- Born: c. 1720 Grand-Pré, Nova Scotia
- Died: July 6, 1799 Pointe-de-l'Église, Nova Scotia
- Spouse: Marie-Madeleine Babin

= Pierre LeBlanc =

Pierre LeBlanc (c. 1720 - July 6, 1799) was an Acadian pioneer and co-founder of Pointe-de-l'Église, Nova Scotia.

==Early life==
He was born in Grand-Pré, Nova Scotia around 1720, the son of Jacques Le Blanc and Élisabeth Boudrot.

In 1755, Pierre was deported to Boston with his four children Pierre and his wife. Pierre and his family lived in Lynn, Massachusetts, and they were still living there in April 1767 when their tenth child was born. In 1771, LeBlanc and fellow exile, François Doucet, sailed to Nova Scotia. They explored the area of Clare, where fellow Acadians had returned from exile and lived since 1768. In 1772, Pierre and his family returned to Nova Scotia and settled in Pointe-de-l’Église.

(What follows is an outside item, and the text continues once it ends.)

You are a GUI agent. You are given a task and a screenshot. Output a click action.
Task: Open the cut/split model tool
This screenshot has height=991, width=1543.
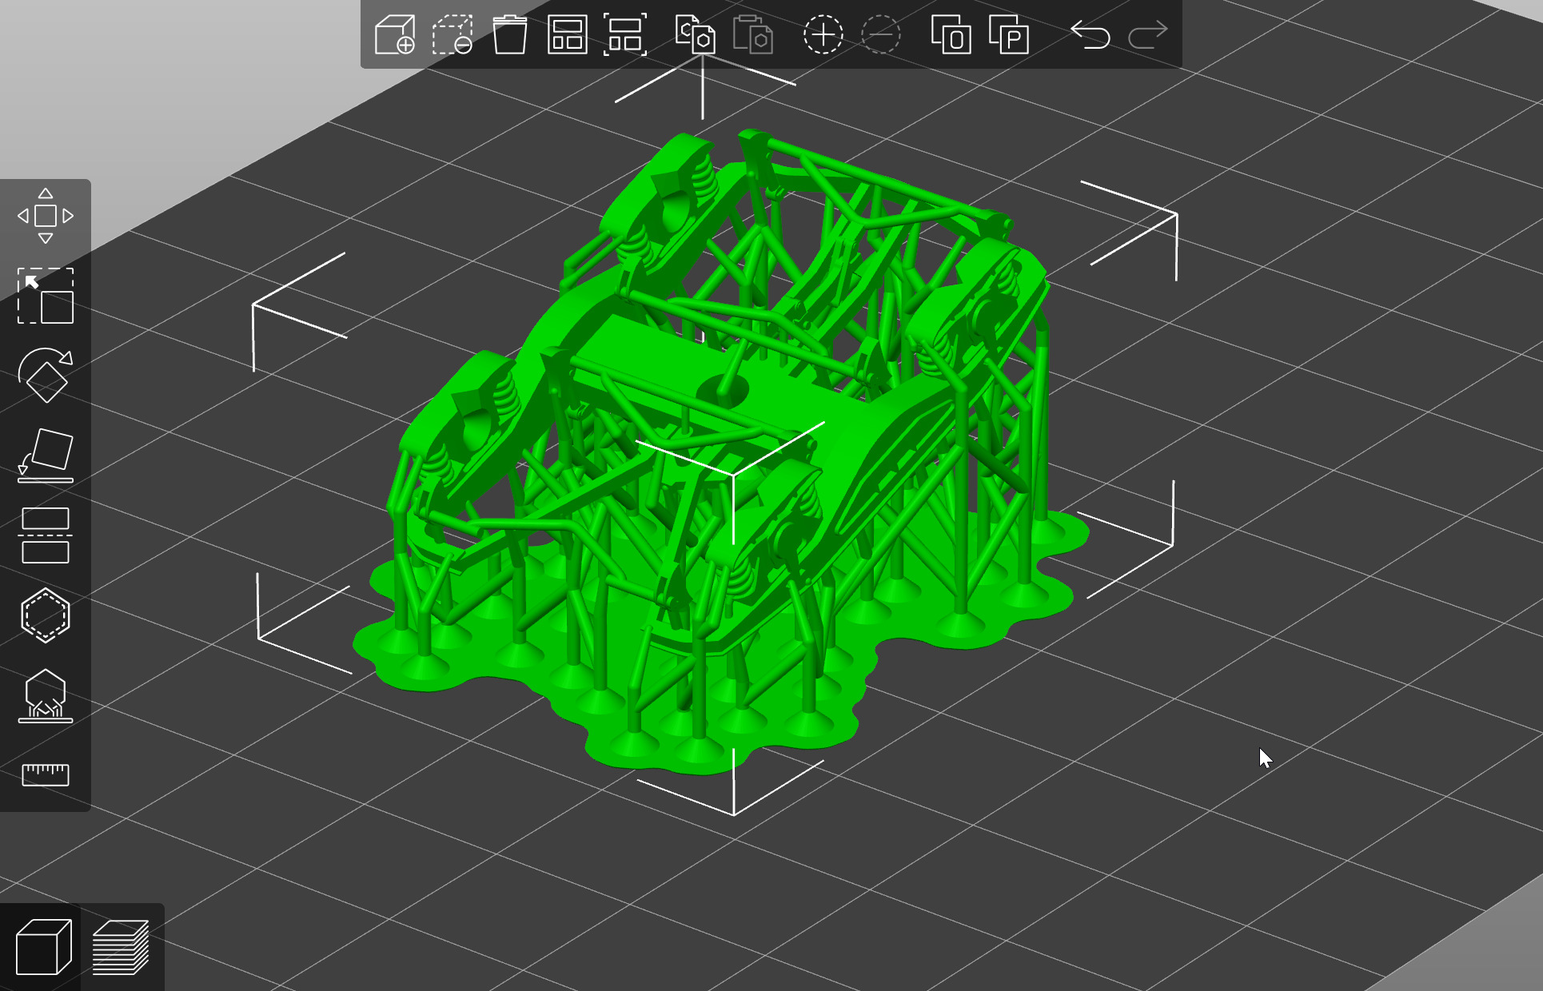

LeBlanc then obtained a land grant of 200 acres that year, and gained 350 acres more in 1785.

==Personal life==
He married Marie-Madeleine Babin on October 4, 1745, in Grand-Pré, Nova Scotia. They had ten children. LeBlanc's son, Joseph, was a pioneer of Wedgeport, settling in the area in 1778.